## Exercise prompt
Update the lines from the first one through the line containing "coord(75,64)" by replacing "Arial" with "Verdana", leaving everything else unchanged, and give only those lines.

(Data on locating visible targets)
- - - - - - -

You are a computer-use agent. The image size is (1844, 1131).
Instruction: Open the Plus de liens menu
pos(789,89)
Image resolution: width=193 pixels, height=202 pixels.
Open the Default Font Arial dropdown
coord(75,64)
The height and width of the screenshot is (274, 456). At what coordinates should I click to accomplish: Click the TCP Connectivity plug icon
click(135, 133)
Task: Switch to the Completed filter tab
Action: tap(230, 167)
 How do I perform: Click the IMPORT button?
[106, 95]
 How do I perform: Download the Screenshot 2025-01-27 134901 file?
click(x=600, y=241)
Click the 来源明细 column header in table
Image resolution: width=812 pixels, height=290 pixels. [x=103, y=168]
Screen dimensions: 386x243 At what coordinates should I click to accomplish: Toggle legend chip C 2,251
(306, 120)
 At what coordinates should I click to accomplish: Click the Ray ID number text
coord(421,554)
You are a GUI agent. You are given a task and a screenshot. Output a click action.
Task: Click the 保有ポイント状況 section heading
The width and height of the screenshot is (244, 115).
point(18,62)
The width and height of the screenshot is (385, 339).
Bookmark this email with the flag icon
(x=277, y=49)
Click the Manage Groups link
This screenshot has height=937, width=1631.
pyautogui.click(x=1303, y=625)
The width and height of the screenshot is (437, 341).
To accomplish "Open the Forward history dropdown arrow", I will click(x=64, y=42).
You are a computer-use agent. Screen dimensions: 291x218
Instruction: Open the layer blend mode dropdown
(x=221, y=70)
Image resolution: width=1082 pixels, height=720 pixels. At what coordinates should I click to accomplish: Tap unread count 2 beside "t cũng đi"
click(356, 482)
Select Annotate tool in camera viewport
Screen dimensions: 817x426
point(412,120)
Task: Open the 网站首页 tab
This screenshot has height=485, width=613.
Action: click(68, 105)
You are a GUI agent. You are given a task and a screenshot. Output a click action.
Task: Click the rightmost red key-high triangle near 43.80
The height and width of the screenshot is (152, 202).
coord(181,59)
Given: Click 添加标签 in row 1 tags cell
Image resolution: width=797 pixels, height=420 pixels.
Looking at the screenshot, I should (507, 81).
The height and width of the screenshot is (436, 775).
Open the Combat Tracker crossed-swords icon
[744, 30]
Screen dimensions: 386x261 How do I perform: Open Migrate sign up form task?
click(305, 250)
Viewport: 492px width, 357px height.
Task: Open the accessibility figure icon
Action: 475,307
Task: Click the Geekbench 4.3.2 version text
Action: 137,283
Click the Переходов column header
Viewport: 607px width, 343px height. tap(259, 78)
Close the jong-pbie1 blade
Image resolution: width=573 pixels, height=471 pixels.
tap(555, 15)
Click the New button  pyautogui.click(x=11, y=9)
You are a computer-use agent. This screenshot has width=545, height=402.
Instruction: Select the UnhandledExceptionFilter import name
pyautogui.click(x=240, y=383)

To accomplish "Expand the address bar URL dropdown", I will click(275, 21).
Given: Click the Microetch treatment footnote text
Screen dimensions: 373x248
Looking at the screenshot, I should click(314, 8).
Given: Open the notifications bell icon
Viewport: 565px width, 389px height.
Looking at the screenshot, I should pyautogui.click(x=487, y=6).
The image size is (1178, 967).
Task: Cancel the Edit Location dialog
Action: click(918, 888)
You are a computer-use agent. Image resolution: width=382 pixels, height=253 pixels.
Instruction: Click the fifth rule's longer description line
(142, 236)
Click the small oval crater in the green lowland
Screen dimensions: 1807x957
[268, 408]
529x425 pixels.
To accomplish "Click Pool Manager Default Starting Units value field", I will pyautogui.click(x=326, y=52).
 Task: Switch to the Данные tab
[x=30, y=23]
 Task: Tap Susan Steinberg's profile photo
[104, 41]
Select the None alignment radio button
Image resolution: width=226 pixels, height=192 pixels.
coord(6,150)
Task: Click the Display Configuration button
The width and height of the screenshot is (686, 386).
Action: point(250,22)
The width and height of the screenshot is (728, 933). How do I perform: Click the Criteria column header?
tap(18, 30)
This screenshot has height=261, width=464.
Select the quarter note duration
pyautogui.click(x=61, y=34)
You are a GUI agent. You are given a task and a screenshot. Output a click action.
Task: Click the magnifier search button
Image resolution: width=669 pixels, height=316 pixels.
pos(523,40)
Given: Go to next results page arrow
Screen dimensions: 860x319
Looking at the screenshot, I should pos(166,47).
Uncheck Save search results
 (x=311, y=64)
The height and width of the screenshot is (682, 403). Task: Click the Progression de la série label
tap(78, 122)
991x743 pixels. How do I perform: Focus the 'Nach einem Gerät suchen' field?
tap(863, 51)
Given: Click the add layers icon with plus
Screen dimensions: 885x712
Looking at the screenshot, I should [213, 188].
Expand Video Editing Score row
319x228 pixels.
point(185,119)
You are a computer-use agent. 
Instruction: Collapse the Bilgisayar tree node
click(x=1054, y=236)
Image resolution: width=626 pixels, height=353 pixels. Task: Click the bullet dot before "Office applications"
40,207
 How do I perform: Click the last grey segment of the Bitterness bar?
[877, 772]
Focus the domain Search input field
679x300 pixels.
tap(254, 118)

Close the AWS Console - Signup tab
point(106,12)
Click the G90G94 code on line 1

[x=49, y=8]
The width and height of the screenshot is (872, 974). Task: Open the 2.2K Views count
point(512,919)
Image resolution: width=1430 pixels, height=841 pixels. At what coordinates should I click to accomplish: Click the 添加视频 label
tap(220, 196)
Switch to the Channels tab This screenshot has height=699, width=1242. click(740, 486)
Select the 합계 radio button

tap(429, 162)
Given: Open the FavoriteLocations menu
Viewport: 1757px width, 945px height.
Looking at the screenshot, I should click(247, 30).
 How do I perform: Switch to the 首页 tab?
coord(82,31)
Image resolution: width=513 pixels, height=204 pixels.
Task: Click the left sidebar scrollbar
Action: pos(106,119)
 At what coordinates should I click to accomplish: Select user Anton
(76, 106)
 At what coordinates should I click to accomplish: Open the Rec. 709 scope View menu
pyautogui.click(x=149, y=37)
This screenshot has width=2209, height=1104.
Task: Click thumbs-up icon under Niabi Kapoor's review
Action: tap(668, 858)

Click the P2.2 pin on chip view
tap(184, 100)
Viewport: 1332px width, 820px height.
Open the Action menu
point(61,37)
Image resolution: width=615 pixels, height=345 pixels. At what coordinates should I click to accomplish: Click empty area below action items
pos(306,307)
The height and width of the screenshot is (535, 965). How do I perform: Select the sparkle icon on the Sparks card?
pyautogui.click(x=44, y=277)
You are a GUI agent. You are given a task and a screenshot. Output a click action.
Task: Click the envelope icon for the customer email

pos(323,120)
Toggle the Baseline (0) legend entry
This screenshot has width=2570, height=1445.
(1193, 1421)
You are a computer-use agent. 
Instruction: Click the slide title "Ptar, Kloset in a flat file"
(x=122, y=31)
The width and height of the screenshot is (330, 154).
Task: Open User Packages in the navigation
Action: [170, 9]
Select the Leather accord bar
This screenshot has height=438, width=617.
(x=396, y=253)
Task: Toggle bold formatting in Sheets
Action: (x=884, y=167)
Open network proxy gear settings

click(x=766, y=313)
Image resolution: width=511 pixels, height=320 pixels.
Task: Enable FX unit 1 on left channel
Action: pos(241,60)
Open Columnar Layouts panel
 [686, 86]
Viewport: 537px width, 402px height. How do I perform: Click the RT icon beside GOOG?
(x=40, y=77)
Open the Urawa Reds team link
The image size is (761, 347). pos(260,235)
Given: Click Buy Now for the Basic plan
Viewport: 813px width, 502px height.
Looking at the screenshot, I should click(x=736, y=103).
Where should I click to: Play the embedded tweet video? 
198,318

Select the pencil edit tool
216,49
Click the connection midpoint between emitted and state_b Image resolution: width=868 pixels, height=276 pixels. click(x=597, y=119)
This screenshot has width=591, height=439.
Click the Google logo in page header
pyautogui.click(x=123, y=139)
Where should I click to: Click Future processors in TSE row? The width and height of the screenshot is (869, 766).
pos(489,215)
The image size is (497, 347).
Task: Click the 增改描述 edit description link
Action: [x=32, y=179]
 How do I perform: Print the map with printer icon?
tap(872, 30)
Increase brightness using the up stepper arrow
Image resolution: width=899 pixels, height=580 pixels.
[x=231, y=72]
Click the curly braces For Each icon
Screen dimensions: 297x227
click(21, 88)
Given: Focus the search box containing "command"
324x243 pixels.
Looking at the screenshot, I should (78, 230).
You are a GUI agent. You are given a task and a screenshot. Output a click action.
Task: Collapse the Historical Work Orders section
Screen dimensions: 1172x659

- - - - - - -

## Answer to this problem
You are a computer-use agent. The image size is (1844, 1131).
Instruction: Open the Plus de liens menu
pos(789,89)
Image resolution: width=193 pixels, height=202 pixels.
Open the Default Font Verdana dropdown
coord(75,64)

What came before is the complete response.